The definition line of inter- is now encapsulated with {{n-g}}. Even in this form it's deficient because inter- does not mean among, between, amid, during, since these all are not lexical words either. It should be something along "Prefix used to form nouns and adjectives indicating this-and-that type of relationship, corresponding to the usage of prepositions among, between, amid etc.".

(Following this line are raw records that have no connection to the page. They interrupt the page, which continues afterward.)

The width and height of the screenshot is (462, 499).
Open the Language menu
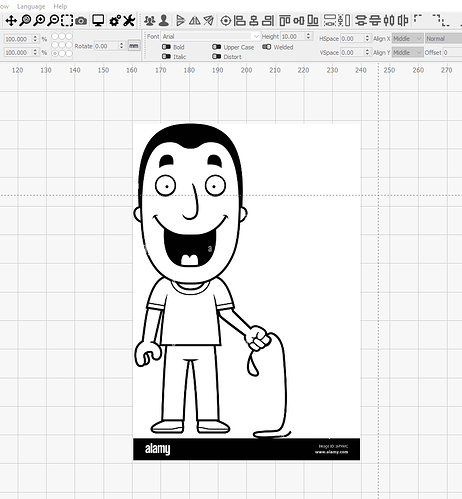31,6
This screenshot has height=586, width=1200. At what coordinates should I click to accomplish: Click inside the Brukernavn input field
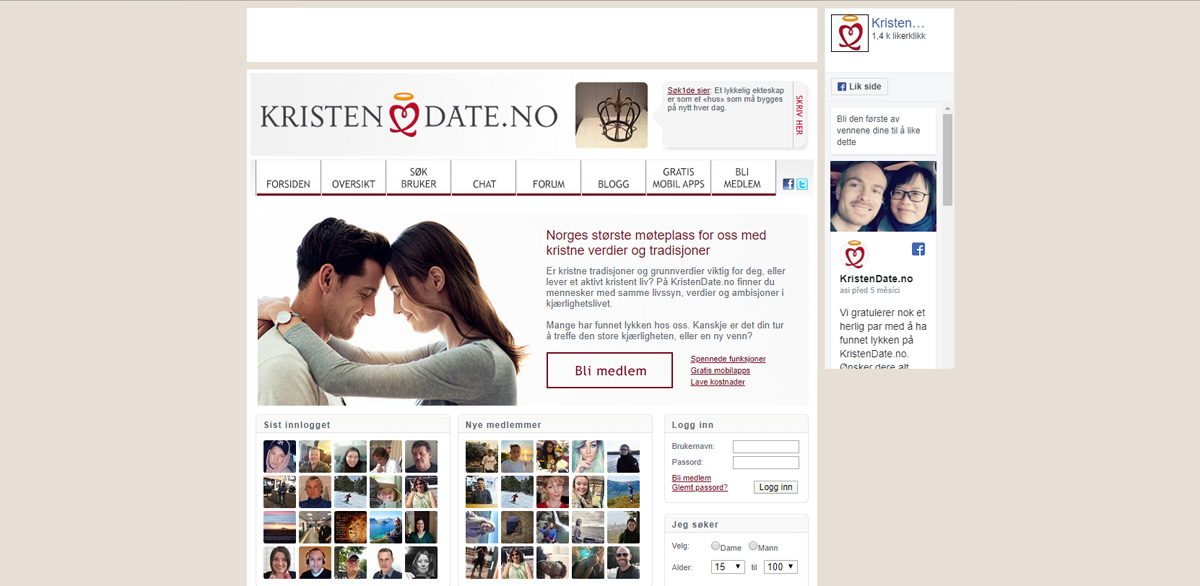point(765,446)
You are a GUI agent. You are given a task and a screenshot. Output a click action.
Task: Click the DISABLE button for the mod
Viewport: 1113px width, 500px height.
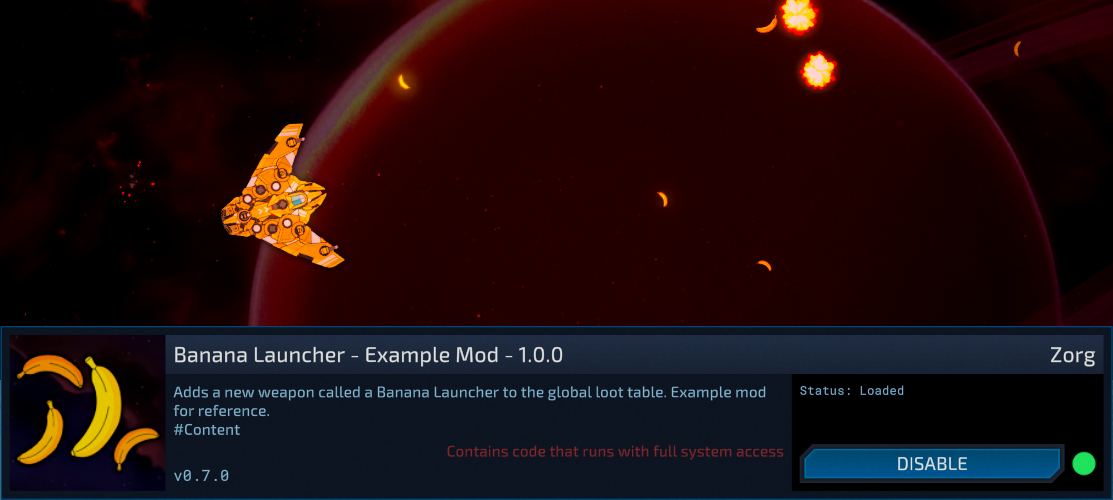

Now suppose that all of those derivations with inter- where overwhelmingly written separately, as inter governmental or inter state, until relatively recently (C20), and admitted only stems of Latin origin. Would it be justifiable to have a separate entry on inter? This is such a case. --Ivan Štambuk (talk) 20:27, 7 February 2015 (UTC)Reply

Eirikr, you are correct that different spellings are treated as different entries, and citations of maha do not verify mahā. Iff they are not invalidated by other factors such as italics, or being mentions rather than uses, etc, citations of maha verify maha. Macrons have been in use for hundreds of years, so Ivan, your assertion that there was historically no way to make a typographic distinction between maha and mahā is simply mistaken. I agree with Eirikr's comments of 00:51, 7 February 2015, including that maha raja is an alternative form of maharaja, not a use of *maha#English + *raja#English. (Does anyone other than Ivan feel otherwise?) - -sche (discuss) 03:48, 7 February 2015 (UTC)Reply

A reader coming across the phrase maha raja is likely to see these as two separate words, and will (correctly) conclude that "maha" and "raja" each contribute some different meaning to the whole phrase. This is particularly so if the same reader also sees phrases like maha bharata or maha yogi. Of course, the same applies for examples of each of these phrases using mahā. bd2412 T 04:21, 7 February 2015 (UTC)Reply

Indeed, a reader will likely conclude that each discrete space-delimited string of characters conveys some discrete unit of meaning. However, does the maha in [[maha raja]] parse as English? Would the reader infer that they can then refer to a maha deal, a maha examination, a maha big mess, and expect other English readers to understand? ‑‑ Eiríkr Útlendi │ Tala við mig 05:23, 7 February 2015 (UTC)Reply
How is maha in maha raja any less English than inter in international ? Answer: none of these are English. But it's a separate word, spelled separately for a reason that it is pronounced separately, reflecting what is now an obsolete orthographical practice. People will look up raja, see that it means something, and they will look up maha, and won't find anything (relevant). --Ivan Štambuk (talk) 20:33, 7 February 2015 (UTC)Reply

It is my position that a citation of "maha" does not attest "mahā"; the two are different spellings, to be attested separately. In this I support -sche and Eirikr. --Dan Polansky (talk) 09:48, 8 February 2015 (UTC)Reply
A third quote for the mahā spelling has been added. --Ivan Štambuk (talk) 17:11, 8 February 2015 (UTC)Reply

Neither of the additional citations adequately show use of [[mahā]] as English. One of the additions is [[mahā]] not as a term, but as part of a title: Mahā Purusha is apparently the title of a 1985 film. The other addition is as part of the compound term mahā mudrā, which is apparently a yoga position. These do not illustrate use of [[mahā]] as an independent English term. ‑‑ Eiríkr Útlendi │ Tala við mig 22:22, 8 February 2015 (UTC)Reply
Maha Purusha is not the name of a movie in that particular citation (note the date), but an anglicized spelling for the Sanskrit term mahā-puruṣa. mahā is a word by the virtue of being separated with whitespace. I'm still waiting for your definition of independent term. It's not a lexical word, but the definition line for mahā doesn't even claim that it is. --Ivan Štambuk (talk) 00:07, 9 February 2015 (UTC)Reply

You have not demonstrated that [[mahā]] ever appears in an English text in a way that is 1) not an untranslated term used as code-switching in a text targeted at readers likely familiar with Sanskrit, Pali, etc.; 2) not part of a compound term that has been used as an integral whole in a way where [[mahā]] has no clearly independent meaning in English; 3) actually used as English, such as with English modifiers like more or less, and where [[mahā]] is used to modify a common English term. None of your examples serve as adequate evidence that [[mahā]] is being used as English.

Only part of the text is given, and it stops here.